■ Source data:

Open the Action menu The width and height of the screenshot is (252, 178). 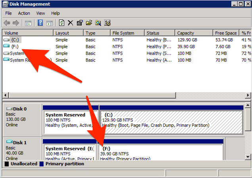24,13
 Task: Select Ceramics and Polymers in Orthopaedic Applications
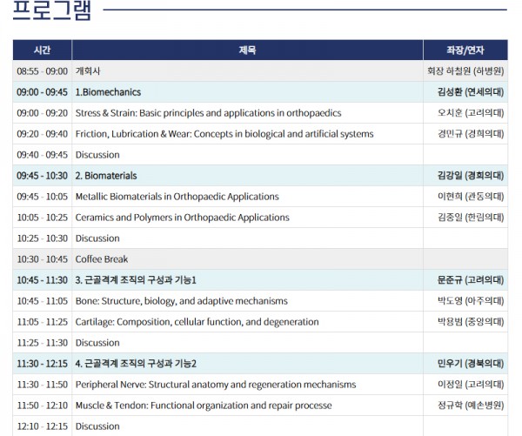pos(182,218)
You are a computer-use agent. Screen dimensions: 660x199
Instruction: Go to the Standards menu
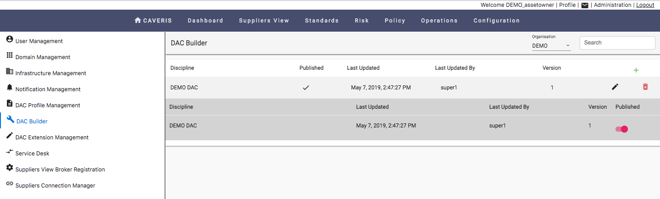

■ Requirement: The answer must consist solely of the lines from the line containing "Task: Select Ceramics" to the end of the data, reproduced exactly, with every picture left out.

■ Solution for this exercise:
 Task: Select Ceramics and Polymers in Orthopaedic Applications
pos(182,218)
You are a computer-use agent. Screen dimensions: 660x199
Instruction: Go to the Standards menu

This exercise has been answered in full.